====== Passage shown ======
Permutation Testing: Is there a meaningful difference in the average point differential between the NCAA and NFL championship games?

Calculate observed mean difference in point differential between the NFL and NCAA games

obs_diff <- all_data %>%
  specify(point_differential ~ organization) %>%
  calculate(stat = "diff in means", order = c("NCAA", "NFL"))

#Show observed difference  
obs_diff

stat <dbl>
1.866667

Create Null distribution

null_distrubution <- all_data %>%
  specify(point_differential ~ organization) %>%
  hypothesize(null = "independence") %>%
  generate(reps = 1000, type = "permute") %>%
  calculate(stat = "diff in means", order = c("NCAA", "NFL"))

Visualize the null distribution and calculate p-value

#visualize null distribution
visualise(null_distrubution, bins = 15) +
  shade_p_value(obs_stat = obs_diff, direction = "right")

png

Calculate p-value

#Calculate p-value
null_distrubution %>%
  get_p_value(obs_stat = obs_diff, direction = 'right')

p_value <dbl>
0.246

Since the p-value is greater than 0.5, we fail to reject the null hypothesis that the average point differential for Super Bowl games is the same as the average point differential for NCAA championship games. Thus, there is no meaningful difference between the two means.

Is There a Difference In the Proportion of “Blowout” Championship Games Between NCAA and NFL

Though there does not seem to be any agreement on what is a blowout game, it looks like many individuals agree with a number around 17 and 20 plus points.
====== Collected data ======
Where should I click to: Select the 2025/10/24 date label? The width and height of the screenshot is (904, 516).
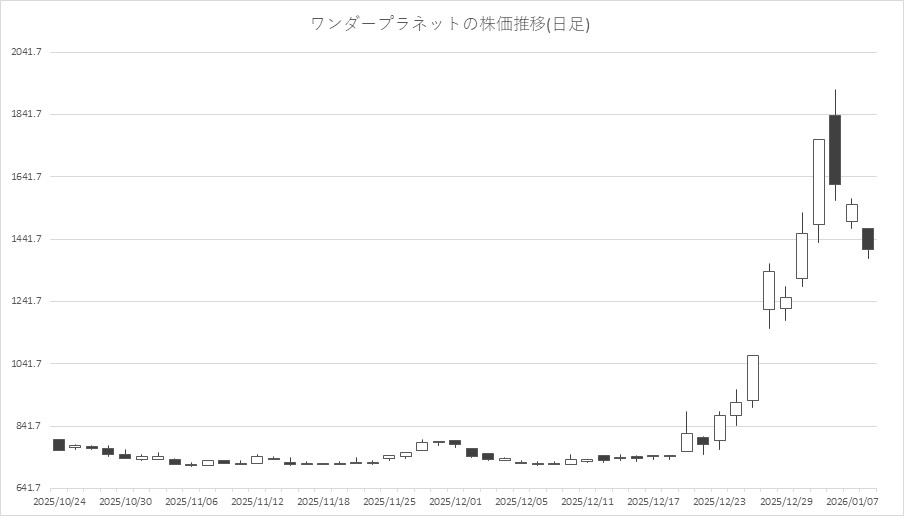tap(59, 501)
======
● **Problem A**
Duplicate the part of the permutation-testing excerpt between "Since the p-value" and "the two means.", inclusive.
● **Problem B**
Shorten the paragraph of the permutation-testing excerpt that begins "Though there does not seem to be any agreement", keeping its main facts.
The data here come from a separate source, unrelated to the permutation-testing excerpt.

● **Answer A**
Since the p-value is greater than 0.5, we fail to reject the null hypothesis that the average point differential for Super Bowl games is the same as the average point differential for NCAA championship games. Thus, there is no meaningful difference between the two means.

● **Answer B**
There is no agreed definition of a blowout game, but many people put the margin at roughly 17 to 20-plus points.